■ **Задания**:
**A.** Перескажите в виде списка абзац отрывка о Петрове-Водкине, начинающийся словами «Художественное образование, полученное Кузьмой», сохранив основные факты.
**B.** Изложите содержание отрывка о Петрове-Водкине в двух предложениях.
**C.** Напишите следующий абзац отрывка о Петрове-Водкине, начав сразу после его последнего предложения.

■ **Фрагмент текста**:
____

Деньги эти ему были ох как нужны! Хотя бы потому, что приходилось содержать троих сирот-племянников, взятых матерью в дом по настоянию Кузьмы. Две трети того, что удавалось заработать, Петров-Водкин отсылал родным в Хвалынск. Сам только что не голодал. Однажды, когда нечем было заплатить за съемную комнату, а хозяева отказывались ждать, нарисовал им в прихожей вешалку с роскошной одеждой и, сочтя, что расплатился, был таков — его потом разыскивали с полицией. И всё же — о великая несправедливость! — не было для нищего Кузьмы большего врага, чем его благодетельница Юлия Михайловна. Он считал её несведущей в искусстве, честолюбивой барынькой, которой очень хочется прослыть меценаткой. Писал матери: «За деньги купить любовь трудно. …Я так себя изуродовал этими подачками, стало невыносимо. Конечно, решительно всё равно, какие причины заставили Ю. М. помогать мне, всё-таки я должен быть ей очень благодарен. Отлично, я ей благодарен. … Но сколько я испытываю унижений через эти жалкие 25 рублей!»

Был, кроме Юлии Михайловны, у Кузьмы и еще один благодетель — её друг, преуспевающий архитектор и совладелец мебельной фабрики Роман Фёдорович Мельцер. Он снабжал юное дарование не столько деньгами, сколько добрыми советами, и за это, как ни странно, Петров-Водкин был искренне благодарен.

Художественное образование, полученное Кузьмой благодаря помощи этих двоих, было разрозненным и хаотичным. Год он осваивал техническое рисование в училище Штиглица (к чертежу какого-нибудь шкафа для мебельщика, не удержавшись, пририсовывал фон — стену с обоями, наносил светотень — и удостаивался гневного выговора учителя: «Это не технический работ! Ви не есть аккуратный рисовальщик!»). Потом два года провёл в Москве, в знаменитом Училище живописи, ваяния и зодчества. Потом — по месяцу-другому в частных рисовальных школах Франции и Германии.

В Европу Кузьму занесло так: получив от Казариной очередные 25 рублей, он уговорил продавца новомодных дорогущих машин — велосипедов — сдать один в аренду. И, перекинув через плечо ремень дорожной сумки (в ней — географическая карта, смена белья, чайник, ящик с красками и маленький револьвер «вельдог», специально придуманный для велосипедистов, чтобы защищаться от собак), отправился путешествовать в Варшаву, Прагу, Мюнхен, Геную, Париж… Везде он смотрел во все глаза, слушал какие-то лекции, и не только по живописи… Его вдруг стали интересовать проблемы геофизики и космогонии, и Кузьма из кожи вон лез, чтобы разобраться во всём этом — он, имевший за плечами лишь четырехлетний курс природоведения и арифметики в приходском училище. А кончилось тем, что одно французское астрономическое общество избрало Петрова-Водкина своим почетным членом!

____

■ **Записи**:

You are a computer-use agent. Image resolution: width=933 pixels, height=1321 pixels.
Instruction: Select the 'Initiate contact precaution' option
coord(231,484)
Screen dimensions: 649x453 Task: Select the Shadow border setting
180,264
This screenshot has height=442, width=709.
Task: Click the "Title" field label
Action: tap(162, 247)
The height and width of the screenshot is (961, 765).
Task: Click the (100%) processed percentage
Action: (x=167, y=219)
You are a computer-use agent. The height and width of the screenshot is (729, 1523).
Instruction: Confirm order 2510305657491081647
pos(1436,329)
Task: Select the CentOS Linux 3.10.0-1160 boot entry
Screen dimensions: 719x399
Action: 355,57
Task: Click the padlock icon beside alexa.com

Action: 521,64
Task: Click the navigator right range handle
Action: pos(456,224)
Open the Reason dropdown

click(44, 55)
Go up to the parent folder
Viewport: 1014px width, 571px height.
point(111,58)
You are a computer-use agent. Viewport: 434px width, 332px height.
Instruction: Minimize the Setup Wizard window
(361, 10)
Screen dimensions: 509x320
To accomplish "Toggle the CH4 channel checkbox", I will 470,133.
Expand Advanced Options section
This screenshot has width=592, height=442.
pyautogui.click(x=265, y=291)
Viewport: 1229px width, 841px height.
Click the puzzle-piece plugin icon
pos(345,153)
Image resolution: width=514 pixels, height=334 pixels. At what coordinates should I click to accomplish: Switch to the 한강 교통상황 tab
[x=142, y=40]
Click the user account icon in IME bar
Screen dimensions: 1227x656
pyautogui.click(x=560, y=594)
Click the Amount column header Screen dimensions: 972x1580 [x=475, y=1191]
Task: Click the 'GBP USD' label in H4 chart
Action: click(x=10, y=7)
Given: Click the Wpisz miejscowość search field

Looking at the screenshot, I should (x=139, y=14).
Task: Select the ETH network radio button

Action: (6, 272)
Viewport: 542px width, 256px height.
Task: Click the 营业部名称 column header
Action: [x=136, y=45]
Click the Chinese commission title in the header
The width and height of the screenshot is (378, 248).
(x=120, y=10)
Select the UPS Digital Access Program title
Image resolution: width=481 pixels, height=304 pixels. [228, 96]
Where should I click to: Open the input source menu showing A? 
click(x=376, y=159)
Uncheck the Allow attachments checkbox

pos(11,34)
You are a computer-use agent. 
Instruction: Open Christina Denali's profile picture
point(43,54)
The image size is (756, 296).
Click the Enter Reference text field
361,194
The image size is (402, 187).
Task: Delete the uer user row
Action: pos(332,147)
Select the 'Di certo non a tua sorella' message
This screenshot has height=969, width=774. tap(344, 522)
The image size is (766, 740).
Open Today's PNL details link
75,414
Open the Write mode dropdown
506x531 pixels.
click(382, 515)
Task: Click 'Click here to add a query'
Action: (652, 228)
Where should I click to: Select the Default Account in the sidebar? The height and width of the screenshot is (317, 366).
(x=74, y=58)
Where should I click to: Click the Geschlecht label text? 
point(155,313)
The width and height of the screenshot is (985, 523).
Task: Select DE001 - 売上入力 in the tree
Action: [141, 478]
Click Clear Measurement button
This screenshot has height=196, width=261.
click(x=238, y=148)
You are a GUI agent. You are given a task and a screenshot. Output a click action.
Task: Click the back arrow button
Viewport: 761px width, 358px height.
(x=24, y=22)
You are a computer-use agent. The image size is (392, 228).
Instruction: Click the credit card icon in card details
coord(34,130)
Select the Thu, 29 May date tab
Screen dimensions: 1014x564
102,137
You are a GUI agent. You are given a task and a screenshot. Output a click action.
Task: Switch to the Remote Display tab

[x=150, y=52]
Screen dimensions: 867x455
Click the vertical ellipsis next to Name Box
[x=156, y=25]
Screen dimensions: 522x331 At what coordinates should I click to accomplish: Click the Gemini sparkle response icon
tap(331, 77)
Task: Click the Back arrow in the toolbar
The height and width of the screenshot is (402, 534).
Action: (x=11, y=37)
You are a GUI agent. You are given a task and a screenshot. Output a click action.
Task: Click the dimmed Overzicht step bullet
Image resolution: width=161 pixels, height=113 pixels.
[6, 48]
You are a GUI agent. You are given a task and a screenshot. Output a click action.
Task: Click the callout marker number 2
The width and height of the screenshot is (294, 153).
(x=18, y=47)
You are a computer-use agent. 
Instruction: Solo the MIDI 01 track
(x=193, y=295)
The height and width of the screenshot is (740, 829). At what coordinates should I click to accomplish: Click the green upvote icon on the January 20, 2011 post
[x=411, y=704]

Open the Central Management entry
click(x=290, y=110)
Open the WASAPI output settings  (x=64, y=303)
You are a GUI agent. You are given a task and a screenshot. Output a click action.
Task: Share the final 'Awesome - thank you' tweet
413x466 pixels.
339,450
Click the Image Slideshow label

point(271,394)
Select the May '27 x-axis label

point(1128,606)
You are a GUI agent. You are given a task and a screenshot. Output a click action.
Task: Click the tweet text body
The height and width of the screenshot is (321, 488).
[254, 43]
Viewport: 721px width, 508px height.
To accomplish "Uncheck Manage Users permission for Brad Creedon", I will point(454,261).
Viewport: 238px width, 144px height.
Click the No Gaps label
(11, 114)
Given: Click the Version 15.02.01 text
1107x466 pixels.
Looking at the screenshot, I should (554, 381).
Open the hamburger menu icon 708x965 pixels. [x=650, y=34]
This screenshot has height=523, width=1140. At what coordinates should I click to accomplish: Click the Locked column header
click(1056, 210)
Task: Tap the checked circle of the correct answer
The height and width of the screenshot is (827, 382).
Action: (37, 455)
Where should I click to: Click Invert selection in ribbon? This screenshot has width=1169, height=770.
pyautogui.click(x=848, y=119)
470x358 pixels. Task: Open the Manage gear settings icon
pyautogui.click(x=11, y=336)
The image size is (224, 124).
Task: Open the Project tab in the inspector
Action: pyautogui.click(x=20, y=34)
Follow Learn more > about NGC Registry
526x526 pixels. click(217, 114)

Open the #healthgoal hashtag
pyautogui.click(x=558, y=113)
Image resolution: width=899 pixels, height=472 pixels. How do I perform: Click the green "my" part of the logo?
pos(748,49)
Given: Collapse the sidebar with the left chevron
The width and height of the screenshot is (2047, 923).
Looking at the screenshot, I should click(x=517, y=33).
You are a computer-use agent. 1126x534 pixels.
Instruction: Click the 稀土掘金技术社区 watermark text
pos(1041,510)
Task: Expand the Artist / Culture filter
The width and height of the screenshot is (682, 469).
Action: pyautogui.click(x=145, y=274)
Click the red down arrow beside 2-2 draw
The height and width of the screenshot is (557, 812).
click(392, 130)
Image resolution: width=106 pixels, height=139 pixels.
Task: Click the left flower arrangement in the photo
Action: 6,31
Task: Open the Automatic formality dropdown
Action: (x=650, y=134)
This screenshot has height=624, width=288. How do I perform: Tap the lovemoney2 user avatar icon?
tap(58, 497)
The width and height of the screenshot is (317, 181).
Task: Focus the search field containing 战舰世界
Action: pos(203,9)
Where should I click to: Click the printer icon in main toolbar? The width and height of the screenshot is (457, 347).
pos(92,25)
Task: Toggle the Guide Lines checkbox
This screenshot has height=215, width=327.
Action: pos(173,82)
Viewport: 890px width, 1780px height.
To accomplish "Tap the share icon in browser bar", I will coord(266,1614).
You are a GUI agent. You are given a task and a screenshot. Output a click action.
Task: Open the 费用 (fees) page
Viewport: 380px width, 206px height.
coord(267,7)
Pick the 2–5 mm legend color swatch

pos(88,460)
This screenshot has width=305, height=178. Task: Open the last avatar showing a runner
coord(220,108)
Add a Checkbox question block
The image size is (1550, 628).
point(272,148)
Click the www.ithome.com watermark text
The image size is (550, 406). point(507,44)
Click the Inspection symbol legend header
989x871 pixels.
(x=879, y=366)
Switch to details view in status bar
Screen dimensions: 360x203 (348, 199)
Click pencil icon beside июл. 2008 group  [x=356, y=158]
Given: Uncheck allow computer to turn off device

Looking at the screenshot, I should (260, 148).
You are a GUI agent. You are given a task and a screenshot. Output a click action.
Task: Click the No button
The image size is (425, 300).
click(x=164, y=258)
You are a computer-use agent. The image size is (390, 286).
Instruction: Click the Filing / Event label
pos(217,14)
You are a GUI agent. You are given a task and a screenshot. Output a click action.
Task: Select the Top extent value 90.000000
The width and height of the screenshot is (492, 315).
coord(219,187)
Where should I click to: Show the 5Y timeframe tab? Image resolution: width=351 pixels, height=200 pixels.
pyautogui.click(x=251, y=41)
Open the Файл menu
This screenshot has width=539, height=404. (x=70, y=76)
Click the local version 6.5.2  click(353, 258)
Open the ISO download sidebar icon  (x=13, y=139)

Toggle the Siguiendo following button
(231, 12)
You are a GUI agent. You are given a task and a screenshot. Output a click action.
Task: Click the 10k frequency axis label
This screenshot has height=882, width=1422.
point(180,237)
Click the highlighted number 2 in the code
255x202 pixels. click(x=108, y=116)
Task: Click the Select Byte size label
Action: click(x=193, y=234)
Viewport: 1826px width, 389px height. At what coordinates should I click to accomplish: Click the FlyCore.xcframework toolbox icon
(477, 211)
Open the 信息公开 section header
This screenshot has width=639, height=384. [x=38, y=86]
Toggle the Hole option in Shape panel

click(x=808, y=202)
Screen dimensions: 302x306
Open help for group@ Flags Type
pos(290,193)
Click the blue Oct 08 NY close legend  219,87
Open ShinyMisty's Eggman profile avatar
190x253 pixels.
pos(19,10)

____

■ **Ответы по заданиям**:
**A.**
- Образование, полученное Кузьмой благодаря помощи двух благодетелей, было разрозненным и хаотичным.
- Год он изучал техническое рисование в училище Штиглица. Там учитель отчитывал его за фон и светотень, пририсованные к чертежам.
- Два года он провел в московском Училище живописи, ваяния и зодчества.
- Затем он по месяцу-другому занимался в частных рисовальных школах Франции и Германии.

**B.** Нуждающийся Петров-Водкин отсылал две трети заработка родным в Хвалынск и чувствовал себя униженным помощью Юлии Михайловны, а архитектору Роману Фёдоровичу Мельцеру был искренне благодарен за советы. Художественное образование он получил разрозненное и хаотичное, а на очередные 25 рублей взял напрокат велосипед и объехал Европу, где увлекся геофизикой и космогонией и в итоге стал почетным членом французского астрономического общества.

**C.**
Путешествие на велосипедах

Вообще, об уровне образования и уме Кузьмы Сергеевича мнения современников расходились. Одни считали его хоть и чудаком, но очень быстро схватывающим и глубоко мыслящим. Другие — напыщенным и смешным плебеем вроде мольеровского мещанина во дворянстве. Ему страшно вредила манера изъясняться «высоким стилем» и делать многозначительные выводы из самых мелких обстоятельств собственной жизни. За версту было видно — таким образом Кузьма тщится прибавить себе веса в глазах людей. К тому же он частенько привирал — как будто торопился доказать, что «ширь жизни» им уже преодолена.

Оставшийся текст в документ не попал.